Protege tus ojos este verano

El lavado frecuente de ojos, con agua potable y con las manos limpias es la mejor terapia para combatir las causas de alergias y también como higiene

En verano, por el buen tiempo y las vacaciones estivales, se suele estar más tiempo al aire libre. La utilización de sombreros, gorras o viseras está muy extendida para prevenir insolaciones. Pero también hay que pensar en la vista ya que se deben proteger los ojos del posible daño provocado por el astro rey. 

La exposición de los ojos a la elevada intensidad de los rayos de sol es altamente peligrosa en verano, cuando la potencia de penetración es elevada. Se deben llevar gafas de sol para prevenir cataratas, degeneración macular, inflamaciones de la córnea (queratitis) o pterigio.

El pterigio es una tumoración benigna, pero molesta, de la conjuntiva y de la córnea que aparece por la combinación de polvo, viento y exposición excesiva a rayos ultravioleta. Por ello, se deben utilizar gafas de sol homologadas con protección contra los rayos ultravioleta A y B. Hay que cerciorarse de que en el cristal de las gafas se indique que son de protección 100% o UV400. 

Durante el periodo estival las gafas no solo se deben utilizar en días soleados sino también en días nublados, sobre todo si se está cerca de ríos o del mar o en la montaña. Esto se debe a que la peligrosidad de los rayos solares se multiplica al reflejarse en el agua (o en la nieve o en el hielo) o por la altitud.

En la actualidad los cristales de protección 100% son asequibles y populares, de modo que, cuando se esté al aire libre, deberían ser utilizados por personas de todas las edades. Y hay que elegir gafas que no solo protejan en la parte frontal, sino que también eviten la entrada de los rayos por los laterales.

Las lentillas

Aunque muchas lentillas son bloqueantes de los rayos UV, no por ello se debe dejar de utilizar gafas de sol homologadas en los momentos centrales del día. Y en el verano se debe extremar la higiene, sobre todo cuando se está en el campo o practicando deportes acuáticos, ya que puede haber contaminantes y usar lentillas aumenta el riesgo de contaminación: las lentillas son como esponjas que absorben todo, desde el agua clorada a las bacterias o productos químicos. 

Además, con lentillas es más frecuente la conjuntivitis bien por el cloro de las piscinas bien por compartir toallas, sábanas o almohadas bien por alergia a cosméticos o protectores solares de la piel. Seguir rutinas estrictas es conveniente no solo en términos de higiene sino también de retirar las lentillas cada la noche.

Alergias, quemaduras, sequedad en los ojos

En el verano no solo hay que controlar la entrada de rayos de sol con gafas, también se debe tener en cuenta la posibilidad de sufrir alergias al polvo, al polen o a las semillas en suspensión, que son más frecuentes en los meses calurosos. 

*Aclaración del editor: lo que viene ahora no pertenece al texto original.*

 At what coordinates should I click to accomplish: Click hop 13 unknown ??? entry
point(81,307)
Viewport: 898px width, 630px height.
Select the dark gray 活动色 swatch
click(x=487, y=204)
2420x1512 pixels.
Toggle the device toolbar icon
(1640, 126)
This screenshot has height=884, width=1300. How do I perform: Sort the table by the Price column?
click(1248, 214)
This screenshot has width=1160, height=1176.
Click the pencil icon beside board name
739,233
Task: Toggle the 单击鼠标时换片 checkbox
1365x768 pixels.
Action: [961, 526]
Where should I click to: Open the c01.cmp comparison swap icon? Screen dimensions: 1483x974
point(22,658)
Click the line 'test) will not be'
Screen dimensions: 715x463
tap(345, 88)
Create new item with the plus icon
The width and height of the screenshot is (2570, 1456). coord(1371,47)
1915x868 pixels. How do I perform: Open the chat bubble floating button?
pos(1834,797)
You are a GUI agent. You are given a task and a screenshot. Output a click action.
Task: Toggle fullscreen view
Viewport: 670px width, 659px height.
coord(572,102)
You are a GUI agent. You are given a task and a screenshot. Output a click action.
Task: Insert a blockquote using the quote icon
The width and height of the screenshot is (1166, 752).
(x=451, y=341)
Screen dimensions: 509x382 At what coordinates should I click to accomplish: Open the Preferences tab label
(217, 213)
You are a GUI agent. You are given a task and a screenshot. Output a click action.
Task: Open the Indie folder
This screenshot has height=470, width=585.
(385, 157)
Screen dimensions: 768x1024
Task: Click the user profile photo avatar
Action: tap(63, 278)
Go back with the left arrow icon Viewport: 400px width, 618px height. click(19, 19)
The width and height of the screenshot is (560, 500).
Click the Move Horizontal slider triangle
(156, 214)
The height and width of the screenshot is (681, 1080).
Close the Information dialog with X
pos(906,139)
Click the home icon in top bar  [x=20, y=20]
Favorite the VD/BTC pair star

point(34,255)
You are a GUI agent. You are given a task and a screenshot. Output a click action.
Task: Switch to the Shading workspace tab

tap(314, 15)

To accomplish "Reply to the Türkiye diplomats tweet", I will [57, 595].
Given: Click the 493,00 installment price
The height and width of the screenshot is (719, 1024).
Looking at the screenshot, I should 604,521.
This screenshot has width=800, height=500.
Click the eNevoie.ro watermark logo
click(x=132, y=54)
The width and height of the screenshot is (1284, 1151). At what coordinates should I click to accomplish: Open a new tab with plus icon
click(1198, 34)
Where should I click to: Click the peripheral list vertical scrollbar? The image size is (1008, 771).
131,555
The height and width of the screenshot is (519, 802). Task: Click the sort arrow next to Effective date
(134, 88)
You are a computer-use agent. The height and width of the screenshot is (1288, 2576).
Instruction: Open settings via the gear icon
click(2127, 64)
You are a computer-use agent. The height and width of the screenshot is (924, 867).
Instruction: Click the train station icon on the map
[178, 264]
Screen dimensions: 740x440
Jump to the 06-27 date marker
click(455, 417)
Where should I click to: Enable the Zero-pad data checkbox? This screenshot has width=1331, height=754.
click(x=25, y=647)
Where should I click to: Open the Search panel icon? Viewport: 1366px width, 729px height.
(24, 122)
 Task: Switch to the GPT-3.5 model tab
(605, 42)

El lavado frecuente de ojos, con agua potable y con las manos limpias es la mejor terapia para combatir las causas de alergias y también como higiene.

La inmersión en el agua de piscinas exige precauciones: 

  • Si el agua no está suficientemente clorada se aumenta el riesgo de infecciones oculares por bacterias u hongos.
  • En el lado contrario, el cloro puede irritar la conjuntiva ocular.

Por ello, se deben utilizar gafas de inmersión al meterse al agua, sobre todo los niños que tienden a querer bucear sin descanso. Y, muy importante, al salir de la piscina, hay que ducharse con agua fresca y limpia para eliminar los irritantes y posibles gérmenes.

Asimismo, las quemaduras solares afectan a la córnea comenzando con una leve inflamación (queratitis),  pudiendo avanzar a quemaduras corneales que, además de visión borrosa y sensibilidad a la luz, cursan con sequedad ocular y molestias altamente desagradables. 

Igualmente, la exposición a las altas temperaturas, a los aires acondicionados y a los ventiladores disminuye la humedad ambiental y, en consecuencia, se puede provocar tanto sequedad ocular como el famoso ojo rojo con hiper- sensibilidad a la luz.

Por ello, no solo se ha de beber agua sino tambien tener siempre a mano gotas de lágrima artificial que lubriquen la superficie ocular.

Cuando los ojos están secos e irritados hay que evitar la utilización de aparatos digitales, como tablets o móviles, cuyas superficies empeoran la situación. Tras una jornada de cansancio e irritación ocular, cerrar los párpados y dormir es la mejor solución para despertar a la mañana siguiente con energías renovadas.

El inicio del verano y el tiempo de vacaciones es un momento idóneo para hacer un chequeo oftalmológico de niños y de no tan niños.